**WHAT YOU WILL DO:** Output exactly the lines below from the one containing "Task: Open the www.rivermap.cn website link" to the last line, both included. Omit pictures.

[Stored data entries]

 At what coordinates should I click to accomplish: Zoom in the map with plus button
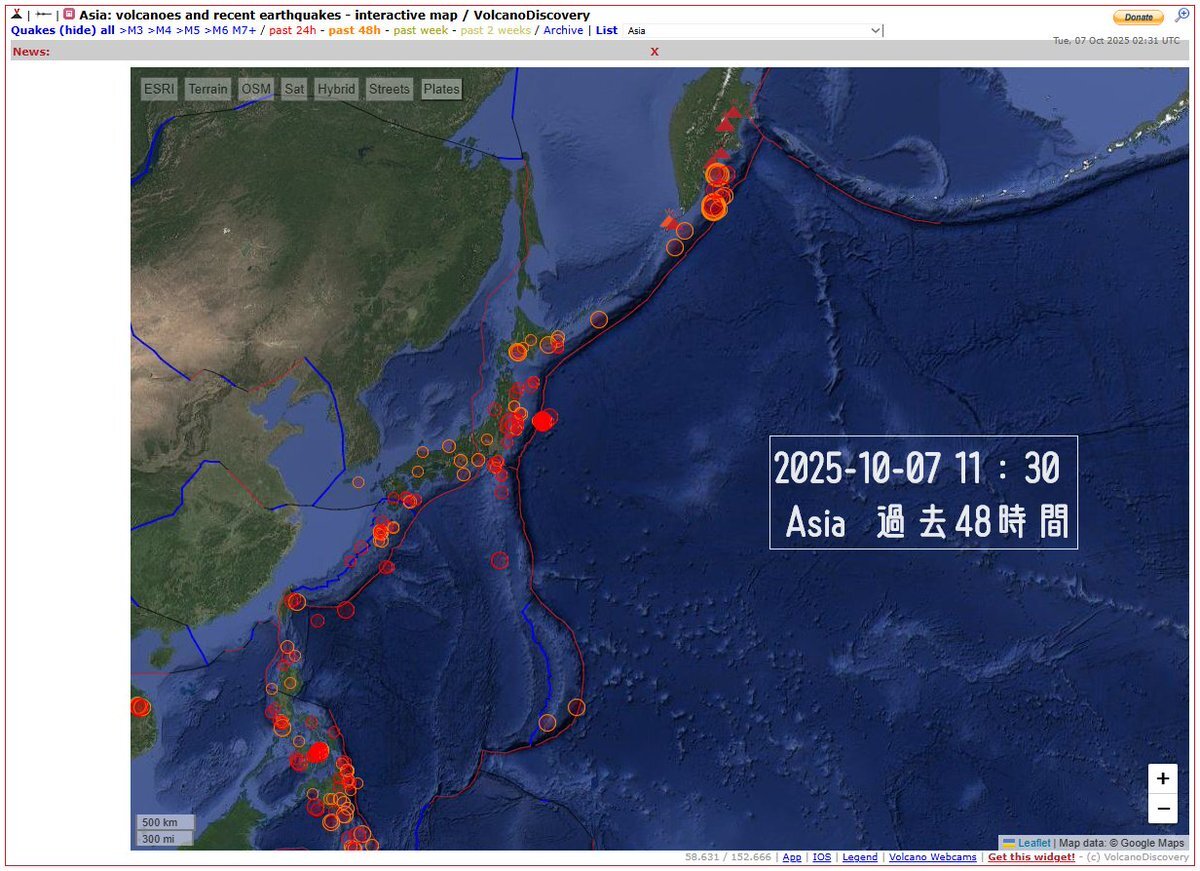pos(1162,778)
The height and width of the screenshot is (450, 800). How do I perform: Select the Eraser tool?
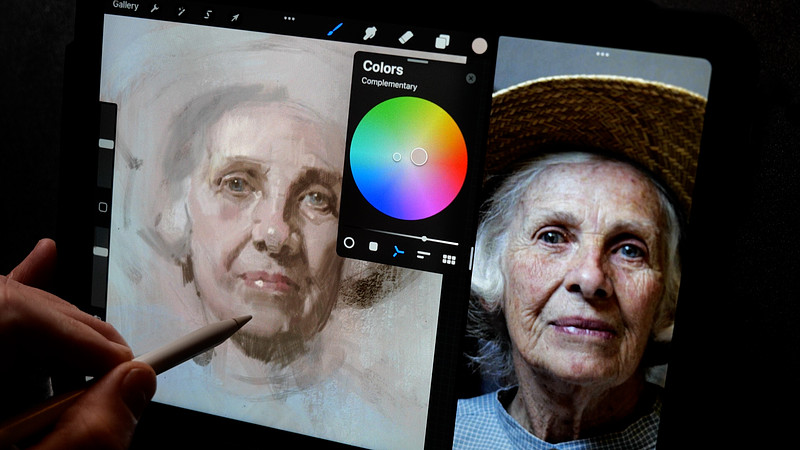(x=406, y=37)
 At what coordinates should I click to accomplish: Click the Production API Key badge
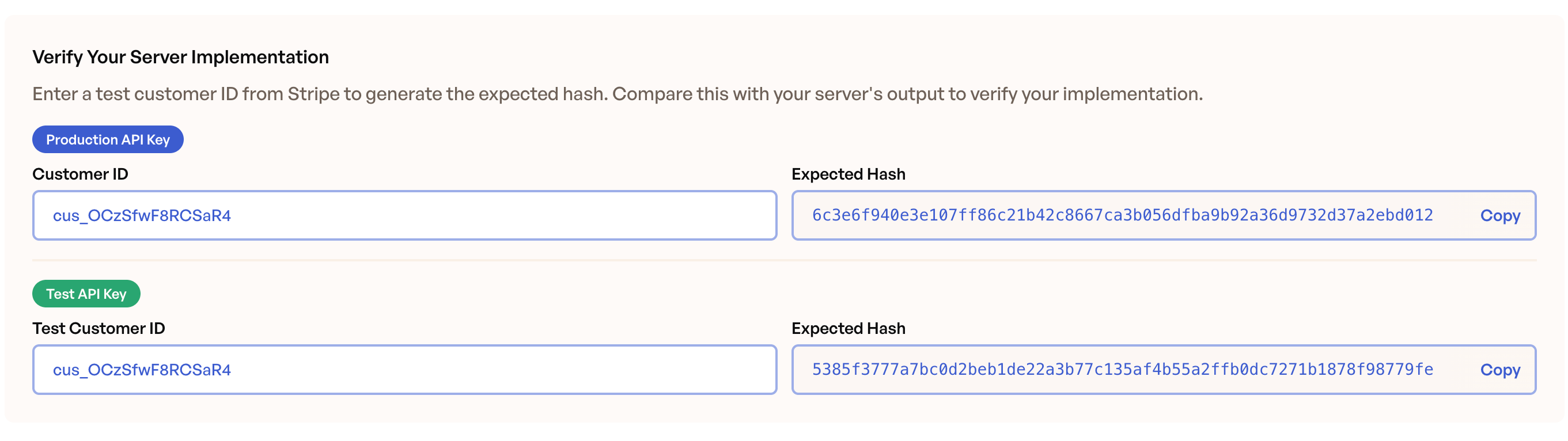[108, 139]
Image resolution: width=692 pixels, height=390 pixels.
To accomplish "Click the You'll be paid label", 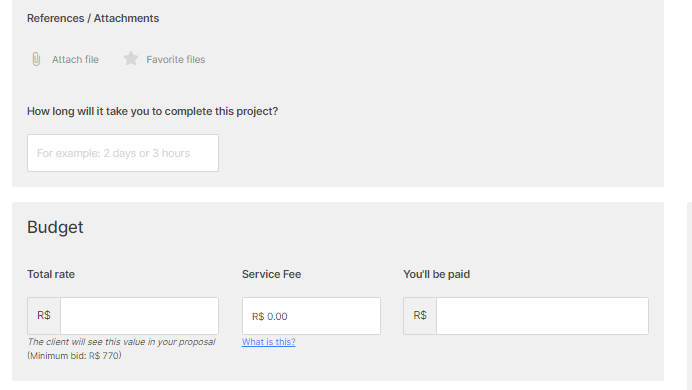I will 436,274.
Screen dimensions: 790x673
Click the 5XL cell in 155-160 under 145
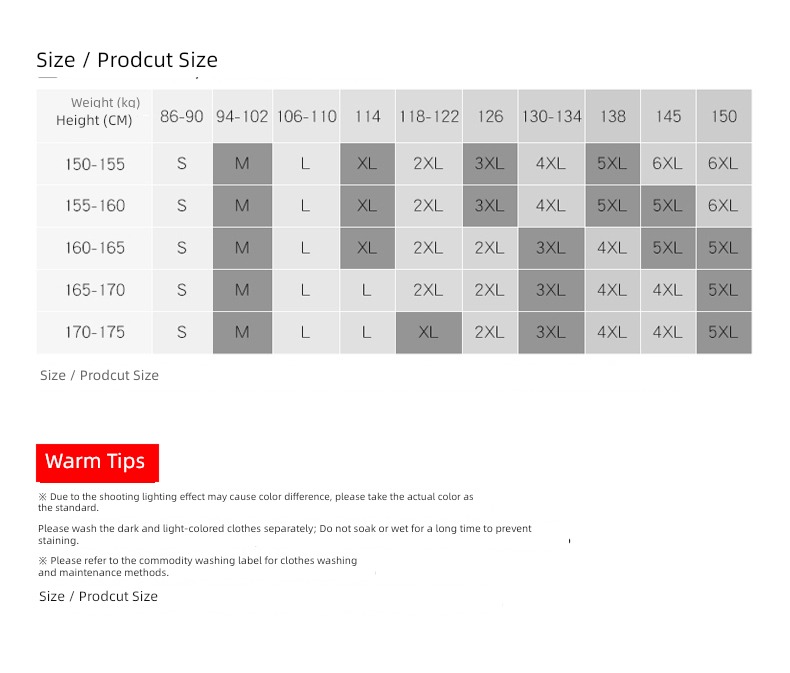[668, 206]
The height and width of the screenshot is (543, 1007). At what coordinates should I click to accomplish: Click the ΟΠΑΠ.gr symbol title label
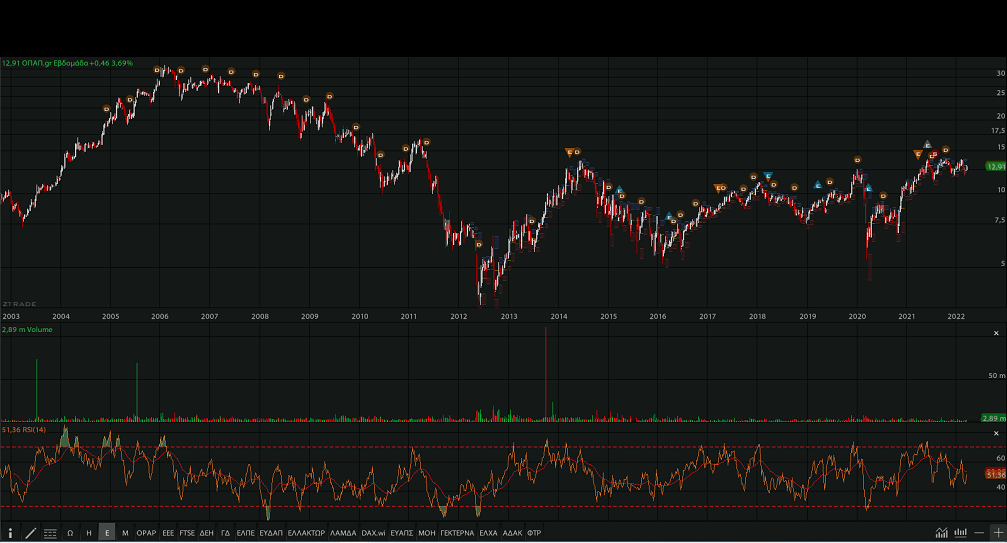pyautogui.click(x=44, y=62)
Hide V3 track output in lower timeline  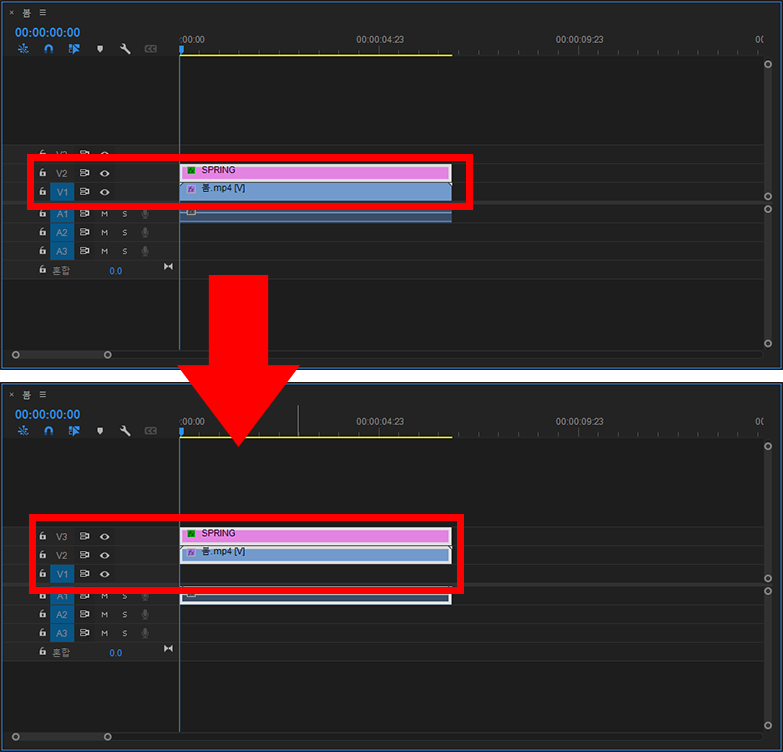click(x=105, y=537)
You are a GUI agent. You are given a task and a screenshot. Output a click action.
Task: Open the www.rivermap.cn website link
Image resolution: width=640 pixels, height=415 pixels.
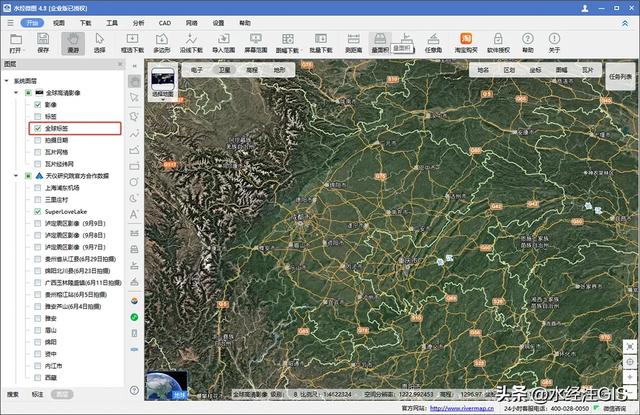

**SOLUTION:**
Task: Open the www.rivermap.cn website link
Image resolution: width=640 pixels, height=415 pixels.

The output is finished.